YOUR ASSIGNMENT —
What is the number of lines in the data that hold the string "Given"? Reply with that number only.
RECORDS FOR THE TASK below:
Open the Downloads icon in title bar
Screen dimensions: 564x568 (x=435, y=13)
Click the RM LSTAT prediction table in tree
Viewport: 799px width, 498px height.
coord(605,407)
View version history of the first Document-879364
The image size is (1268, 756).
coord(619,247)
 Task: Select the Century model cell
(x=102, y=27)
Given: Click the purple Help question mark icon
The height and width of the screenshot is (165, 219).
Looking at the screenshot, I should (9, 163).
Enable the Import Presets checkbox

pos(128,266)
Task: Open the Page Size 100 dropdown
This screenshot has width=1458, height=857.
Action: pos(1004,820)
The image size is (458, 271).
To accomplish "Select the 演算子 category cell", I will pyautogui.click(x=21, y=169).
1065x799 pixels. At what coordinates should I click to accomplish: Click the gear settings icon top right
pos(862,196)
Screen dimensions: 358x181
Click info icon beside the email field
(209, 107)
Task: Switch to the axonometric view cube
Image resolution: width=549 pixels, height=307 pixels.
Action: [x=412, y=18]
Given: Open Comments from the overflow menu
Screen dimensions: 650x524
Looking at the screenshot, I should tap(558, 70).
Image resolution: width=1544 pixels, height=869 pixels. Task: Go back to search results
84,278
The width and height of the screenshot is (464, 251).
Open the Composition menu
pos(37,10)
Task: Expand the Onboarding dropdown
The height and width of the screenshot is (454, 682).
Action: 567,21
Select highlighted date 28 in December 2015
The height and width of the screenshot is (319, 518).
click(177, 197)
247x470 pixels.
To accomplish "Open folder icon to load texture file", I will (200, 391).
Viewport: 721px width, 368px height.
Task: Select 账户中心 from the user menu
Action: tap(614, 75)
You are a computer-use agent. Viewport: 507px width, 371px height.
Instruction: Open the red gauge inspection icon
End of RECORDS FOR THE TASK.
EXERCISE ANSWER —
2